Summer Food: Rustic Focaccia with Tomatoes and Onions
Yesterday was the first day I attempted to make bread without the help of my mother (and the help of measuring cups and spoons).
Though it was a good time to finally embark on making bread on my own, doing it without accurate measurement tools may not have been ideal; this is how our focaccia became rustic.
We began by picking grape tomatoes from our beds and onions that would provide the sweet flavors of our bread.
Next we mixed the flour, salt, sugar, and olive oil together until it became sticky.
I never realized how much fun it was to knead dough! Once the dough was kneaded we let it rise. I put it under a bowl to rise, and after an hour it literally exploded from out under the bowl.
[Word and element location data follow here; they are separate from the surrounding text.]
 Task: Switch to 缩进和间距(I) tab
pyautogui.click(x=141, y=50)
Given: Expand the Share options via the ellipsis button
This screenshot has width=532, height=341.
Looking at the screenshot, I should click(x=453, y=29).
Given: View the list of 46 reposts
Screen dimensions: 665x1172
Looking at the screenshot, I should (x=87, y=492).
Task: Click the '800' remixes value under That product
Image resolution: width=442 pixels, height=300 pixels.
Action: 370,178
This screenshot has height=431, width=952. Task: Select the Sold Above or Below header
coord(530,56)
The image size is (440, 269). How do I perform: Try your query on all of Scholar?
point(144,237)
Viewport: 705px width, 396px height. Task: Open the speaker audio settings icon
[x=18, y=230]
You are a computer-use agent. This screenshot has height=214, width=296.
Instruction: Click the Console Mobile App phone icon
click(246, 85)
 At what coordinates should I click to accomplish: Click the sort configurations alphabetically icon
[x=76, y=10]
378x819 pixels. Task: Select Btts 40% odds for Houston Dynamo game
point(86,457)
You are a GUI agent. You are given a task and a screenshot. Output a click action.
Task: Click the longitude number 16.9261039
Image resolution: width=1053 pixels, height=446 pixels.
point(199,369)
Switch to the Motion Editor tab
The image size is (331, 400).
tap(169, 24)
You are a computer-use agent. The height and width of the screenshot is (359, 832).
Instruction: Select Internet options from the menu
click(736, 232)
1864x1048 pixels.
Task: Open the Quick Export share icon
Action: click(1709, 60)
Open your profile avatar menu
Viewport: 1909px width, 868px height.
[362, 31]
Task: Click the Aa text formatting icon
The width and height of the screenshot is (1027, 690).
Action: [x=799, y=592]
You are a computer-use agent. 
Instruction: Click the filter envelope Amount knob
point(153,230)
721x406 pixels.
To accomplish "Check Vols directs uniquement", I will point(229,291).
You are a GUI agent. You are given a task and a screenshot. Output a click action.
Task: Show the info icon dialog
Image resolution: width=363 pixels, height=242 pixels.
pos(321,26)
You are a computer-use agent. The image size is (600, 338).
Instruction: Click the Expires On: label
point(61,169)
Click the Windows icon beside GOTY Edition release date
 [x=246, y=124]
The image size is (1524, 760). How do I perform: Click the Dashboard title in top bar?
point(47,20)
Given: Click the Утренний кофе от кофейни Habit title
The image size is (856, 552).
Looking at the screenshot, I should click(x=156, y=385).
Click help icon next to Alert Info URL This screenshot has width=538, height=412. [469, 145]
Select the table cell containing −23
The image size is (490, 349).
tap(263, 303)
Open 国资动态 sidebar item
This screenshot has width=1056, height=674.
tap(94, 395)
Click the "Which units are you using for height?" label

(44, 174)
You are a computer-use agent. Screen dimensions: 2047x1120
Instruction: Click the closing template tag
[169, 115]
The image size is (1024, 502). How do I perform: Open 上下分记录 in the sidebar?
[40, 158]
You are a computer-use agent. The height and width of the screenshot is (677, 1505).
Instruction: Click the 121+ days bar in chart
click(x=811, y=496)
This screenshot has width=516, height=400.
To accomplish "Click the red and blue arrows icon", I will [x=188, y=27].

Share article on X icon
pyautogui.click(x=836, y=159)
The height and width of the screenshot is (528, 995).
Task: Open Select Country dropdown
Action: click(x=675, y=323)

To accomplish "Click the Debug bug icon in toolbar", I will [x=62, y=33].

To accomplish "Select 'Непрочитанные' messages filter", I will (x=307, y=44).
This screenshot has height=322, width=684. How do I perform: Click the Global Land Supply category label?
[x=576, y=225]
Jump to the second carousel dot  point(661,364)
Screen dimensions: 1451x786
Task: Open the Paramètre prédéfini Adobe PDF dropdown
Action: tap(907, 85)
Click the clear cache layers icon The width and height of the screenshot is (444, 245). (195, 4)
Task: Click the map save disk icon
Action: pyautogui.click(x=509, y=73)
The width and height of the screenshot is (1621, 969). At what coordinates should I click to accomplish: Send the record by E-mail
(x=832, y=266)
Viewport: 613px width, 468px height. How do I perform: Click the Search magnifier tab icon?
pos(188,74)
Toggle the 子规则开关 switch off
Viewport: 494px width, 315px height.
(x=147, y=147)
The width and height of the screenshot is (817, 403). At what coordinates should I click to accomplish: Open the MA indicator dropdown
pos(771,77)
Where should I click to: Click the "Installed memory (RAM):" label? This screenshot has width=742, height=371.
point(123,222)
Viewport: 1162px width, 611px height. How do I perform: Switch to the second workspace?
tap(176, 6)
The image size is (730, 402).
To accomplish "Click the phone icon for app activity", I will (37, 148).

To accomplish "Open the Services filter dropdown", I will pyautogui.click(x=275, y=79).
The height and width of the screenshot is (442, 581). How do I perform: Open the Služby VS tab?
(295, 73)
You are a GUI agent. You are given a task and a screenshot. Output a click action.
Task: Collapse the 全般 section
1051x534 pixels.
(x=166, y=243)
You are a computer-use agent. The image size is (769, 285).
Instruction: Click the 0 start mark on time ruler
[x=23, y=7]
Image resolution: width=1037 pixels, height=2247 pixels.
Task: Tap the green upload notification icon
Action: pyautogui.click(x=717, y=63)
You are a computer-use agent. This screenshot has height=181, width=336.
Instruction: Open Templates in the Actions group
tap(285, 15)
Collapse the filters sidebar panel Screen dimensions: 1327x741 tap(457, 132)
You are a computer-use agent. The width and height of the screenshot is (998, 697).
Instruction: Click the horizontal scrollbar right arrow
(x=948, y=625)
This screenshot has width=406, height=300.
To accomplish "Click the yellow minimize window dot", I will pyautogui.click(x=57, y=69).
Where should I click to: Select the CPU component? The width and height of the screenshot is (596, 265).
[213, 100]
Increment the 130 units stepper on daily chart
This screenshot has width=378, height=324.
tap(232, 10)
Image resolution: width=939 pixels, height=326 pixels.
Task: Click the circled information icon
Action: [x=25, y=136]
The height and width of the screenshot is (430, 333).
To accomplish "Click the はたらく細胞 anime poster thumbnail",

Then (which I forgot) it was time to let it rise once more. After punching the air out of the bread, it was back under the bowl for the smooth dome filled with potential goodness!
Ah, and next the second to best part; adding flavors! After putting the dough into an oiled pan, we decorated the billows with our ripened tomatoes, tender onions, parsley, and garlic.
Our tomatoes are ripening so quickly that Fran and I are having trouble eating them all. It seems like we will be making lots and lots of focaccia (and salsa at tomorrow’s garden party). But then again, that doesn’t sound too bad.
Fran and I were somewhat late to our dinner party (where the focaccia was hopefully to be a star). Therefore we squashed (yes, this is the best way to describe spreading out the dough with your fingers) the dough into the pan with its garden grown additions and topped it with a shiny layer of aluminum foil. Now we hurried; hands still slick with olive oil and flour still patching all over our clothing.
We made it! (dinner was still in the works) Into the oven the focaccia went. As the twenty minutes ticked down, and the dough turned golden and crisped, we slipped basil leaves onto the top.
It was finished!
It was the perfect accompaniment with pasta with kale pesto and butternut squash and a fresh salad. Thanks Becky and Francis!